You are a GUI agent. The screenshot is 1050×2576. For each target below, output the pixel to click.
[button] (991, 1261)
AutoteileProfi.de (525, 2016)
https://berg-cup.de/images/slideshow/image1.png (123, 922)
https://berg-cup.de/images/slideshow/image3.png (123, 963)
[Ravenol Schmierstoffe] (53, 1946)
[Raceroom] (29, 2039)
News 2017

********

EXERCISE AIM.
Scan the listing above, and wherever a line holds the string "images", copy that line.

ANSWER TO THE PROBLEM.
https://berg-cup.de/images/slideshow/image1.png (123, 922)
https://berg-cup.de/images/slideshow/image3.png (123, 963)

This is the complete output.